→ Part of a data file:

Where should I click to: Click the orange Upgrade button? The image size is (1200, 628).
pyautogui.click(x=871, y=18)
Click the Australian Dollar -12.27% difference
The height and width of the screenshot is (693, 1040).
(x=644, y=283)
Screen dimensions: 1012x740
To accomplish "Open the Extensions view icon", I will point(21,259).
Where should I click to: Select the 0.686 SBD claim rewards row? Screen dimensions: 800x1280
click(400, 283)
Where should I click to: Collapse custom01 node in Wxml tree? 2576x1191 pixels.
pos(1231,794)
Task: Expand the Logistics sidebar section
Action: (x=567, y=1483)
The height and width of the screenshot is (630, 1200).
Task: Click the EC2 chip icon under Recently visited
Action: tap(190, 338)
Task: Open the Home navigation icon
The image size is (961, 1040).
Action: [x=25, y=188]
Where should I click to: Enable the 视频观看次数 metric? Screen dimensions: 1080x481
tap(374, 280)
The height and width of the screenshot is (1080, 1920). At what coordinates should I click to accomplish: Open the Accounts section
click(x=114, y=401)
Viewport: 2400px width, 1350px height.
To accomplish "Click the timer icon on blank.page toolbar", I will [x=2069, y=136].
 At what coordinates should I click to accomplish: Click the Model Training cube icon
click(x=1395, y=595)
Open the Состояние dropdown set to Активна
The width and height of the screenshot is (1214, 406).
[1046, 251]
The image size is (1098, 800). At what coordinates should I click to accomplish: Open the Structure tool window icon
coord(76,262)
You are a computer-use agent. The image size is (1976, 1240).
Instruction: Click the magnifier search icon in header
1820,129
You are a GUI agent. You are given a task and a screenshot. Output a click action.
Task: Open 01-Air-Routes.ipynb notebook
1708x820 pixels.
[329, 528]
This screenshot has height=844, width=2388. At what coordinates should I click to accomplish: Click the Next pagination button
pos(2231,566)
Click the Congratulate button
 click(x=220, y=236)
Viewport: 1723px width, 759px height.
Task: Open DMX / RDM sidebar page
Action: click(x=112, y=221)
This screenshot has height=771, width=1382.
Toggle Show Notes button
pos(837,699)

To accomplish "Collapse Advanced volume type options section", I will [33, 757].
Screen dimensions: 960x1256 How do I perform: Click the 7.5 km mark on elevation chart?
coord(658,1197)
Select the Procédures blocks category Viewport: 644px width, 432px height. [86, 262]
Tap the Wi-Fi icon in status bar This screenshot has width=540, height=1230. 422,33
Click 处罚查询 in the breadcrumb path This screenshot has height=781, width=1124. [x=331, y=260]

→ Problem details:
Reproduce every line of the data above, character for character, with no changes.

→ Solution to this exercise:
Where should I click to: Click the orange Upgrade button? The image size is (1200, 628).
pyautogui.click(x=871, y=18)
Click the Australian Dollar -12.27% difference
The height and width of the screenshot is (693, 1040).
(x=644, y=283)
Screen dimensions: 1012x740
To accomplish "Open the Extensions view icon", I will point(21,259).
Where should I click to: Select the 0.686 SBD claim rewards row? Screen dimensions: 800x1280
click(400, 283)
Where should I click to: Collapse custom01 node in Wxml tree? 2576x1191 pixels.
pos(1231,794)
Task: Expand the Logistics sidebar section
Action: (x=567, y=1483)
The height and width of the screenshot is (630, 1200).
Task: Click the EC2 chip icon under Recently visited
Action: tap(190, 338)
Task: Open the Home navigation icon
The image size is (961, 1040).
Action: [x=25, y=188]
Where should I click to: Enable the 视频观看次数 metric? Screen dimensions: 1080x481
tap(374, 280)
The height and width of the screenshot is (1080, 1920). At what coordinates should I click to accomplish: Open the Accounts section
click(x=114, y=401)
Viewport: 2400px width, 1350px height.
To accomplish "Click the timer icon on blank.page toolbar", I will [x=2069, y=136].
 At what coordinates should I click to accomplish: Click the Model Training cube icon
click(x=1395, y=595)
Open the Состояние dropdown set to Активна
The width and height of the screenshot is (1214, 406).
[1046, 251]
The image size is (1098, 800). At what coordinates should I click to accomplish: Open the Structure tool window icon
coord(76,262)
You are a computer-use agent. The image size is (1976, 1240).
Instruction: Click the magnifier search icon in header
1820,129
You are a GUI agent. You are given a task and a screenshot. Output a click action.
Task: Open 01-Air-Routes.ipynb notebook
1708x820 pixels.
[329, 528]
This screenshot has height=844, width=2388. At what coordinates should I click to accomplish: Click the Next pagination button
pos(2231,566)
Click the Congratulate button
 click(x=220, y=236)
Viewport: 1723px width, 759px height.
Task: Open DMX / RDM sidebar page
Action: click(x=112, y=221)
This screenshot has height=771, width=1382.
Toggle Show Notes button
pos(837,699)

To accomplish "Collapse Advanced volume type options section", I will [33, 757].
Screen dimensions: 960x1256 How do I perform: Click the 7.5 km mark on elevation chart?
coord(658,1197)
Select the Procédures blocks category Viewport: 644px width, 432px height. [86, 262]
Tap the Wi-Fi icon in status bar This screenshot has width=540, height=1230. 422,33
Click 处罚查询 in the breadcrumb path This screenshot has height=781, width=1124. [x=331, y=260]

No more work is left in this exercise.